The Fall is the story of our ancient parents disobeying God (eating the forbidden fruit), thus breaking their relationship with him.  God pronounces judgment, but also hints at a solution that somehow involves suffering – the descendent of the woman would crush the head of the serpent (who deceived Eve), but the serpent would strike his heel.

God calls Abraham and his descendents to be his people – the means by which he will bless all “nations” (tribes, peoples).  God gave them a legal system to show and remind them of the way he wanted them to live – and the problems that arise from not living that way.  Their unique way of life was also to be a sign to the nations – to bring them to God.  They failed in living this way.  God sent prophets who condemned injustice, oppression of the poor, and false piety, and called for repentance – as well as warning of God’s judgment on his people for these things.  Abraham’s descendents also failed to be a light and blessing to the nations.  They came to see themselves merely as God’s special favorites – not as those chosen for this task.  The prophets also spoke of a coming Messiah, a “Suffering Servant” who would fulfill God’s call to Abraham – rescuing and blessing all peoples of the earth.

I mentioned Jesus’ incarnation above.  Obviously, for Christ-ians, the life, death, resurrection and ascension of Jesus, the Messiah (Hebrew), the Christ (Greek), the “Anointed One” is central.  The idea of being anointed carried, in the Hebrew mindset, the idea of being made king – as the leader, but also as representing, as identifying with the people.  In this capacity, Jesus is the “son of Abraham” who fulfills the task given to God’s people and the promised “descendent of the woman” who would crush the serpent’s head.  As I mentioned, Jesus is both our Example and our Savior, but he is also our King, our Lord.

Jesus, as an adult, was known to his contemporaries as a Rabbi – or Teacher.  Men and women followed him and listened to his teachings about God and his kingdom.  His life was also characterized by love and service.  He healed the sick, cast out demons, raised the dead, fed the hungry, and comforted the afflicted.  However there was also controversy.  Many of the religious leaders felt threatened by his popularity and disagreed strongly with his non-standard interpretations of the Hebrew Scriptures.  They tried to trap him and find a way to portray him to the ruling Roman occupiers as a political or military threat.  Jesus and his followers were aware of this, yet Jesus insisted on going to Jerusalem, the center of opposition to him.  He was arrested and tried by the Jewish authorities who then turned him over the Roman authorities who reluctantly agreed to crucify him.  Over his head on the cross, they posted the charge against him, “King of the Jews”.

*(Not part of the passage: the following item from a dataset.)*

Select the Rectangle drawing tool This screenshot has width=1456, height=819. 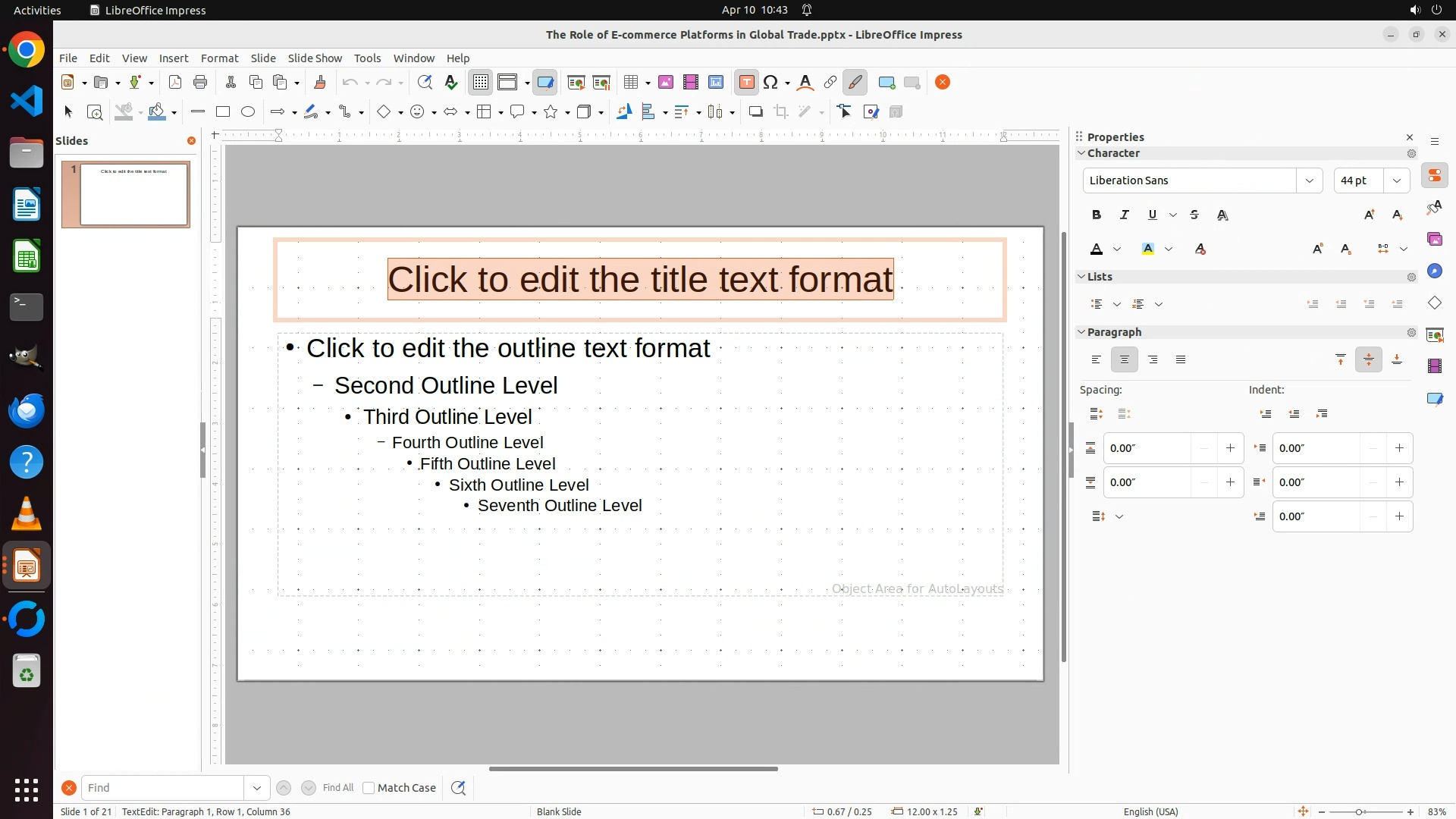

I admit the strangeness of the Christian idea that (King) Jesus’ suffering and cruel death (by crucifixion) somehow “saves” us from our sins.  While I don’t fully understand this, I think there are two important concepts tied up in this.  First, our choices – our attitudes, words, and actions matter.  In giving us a real free will, God necessarily took a risk – the chance that we would “sin” – we would make choices to live in selfish, unloving and violent ways – choices that would have real consequences for the actor and for others in a real world, and would, thus, entail real responsibility.  The “reality” of the problem, I think, necessitates a “real” solution.  We see this.  “Making things right” between humans involves real repentance.  How do we feel when a friend carelessly breaks an irreplaceable vase our grandmother gave us – and then blithely says “Sorry”, without any evidence of true sorrow or any actions that are commensurate with the apology?  In addition to the true repentance of the offender, making things right also involves costly forgiveness from the offended.  If, in the same scenario, but with a sincere apology, you decide to truly forgive your friend, you must accept the loss.  You must absorb – and not reflect or bounce back – the sorrow and emotional pain of not having this special heirloom.  With true repentance and costly, absorbing forgiveness comes reconciliation.  Jesus’ “sacrifice” is, I think, something like this – he absorbed the suffering, pain, loss, alienation, and judgment that sin brings – the cost of forgiveness.  He did this knowing the joy of reconciliation that it would make possible.  One way this is expressed in the Bible is that Jesus “for the joy set before him, endured the cross, scorning its shame, and sat down at the right hand of God.”  (Hebrews 12:2)

The second concept that helps me process the idea of Jesus’ sacrifice for our salvation is kenosis.  Kenosis is a Greek word that means self-emptying.  It is used in the Bible to describe what Jesus did in his incarnation:

Though he was God,
     he did not think of equality with God as something to cling to.
Instead, he gave up his divine privileges;
     he took the humble position of a slave
     and was born as a human being.
When he appeared in human form,
     he humbled himself in obedience to God
     and died a criminal’s death on a cross.
Therefore, God elevated him to the place of highest honor
     and gave him the name above all other names,
that at the name of Jesus every knee should bow,
     in heaven and on earth and under the earth,
and every tongue confess that Jesus Christ is Lord,
     to the glory of God the Father.
          Philippians 2:6-11

In order to be a real man – not a superman, Jesus chose to limit himself and give up many of his God attributes.  A significant aspect of being human is NOT knowing everything, NOT having power to do whatever one wants, NOT being present everywhere.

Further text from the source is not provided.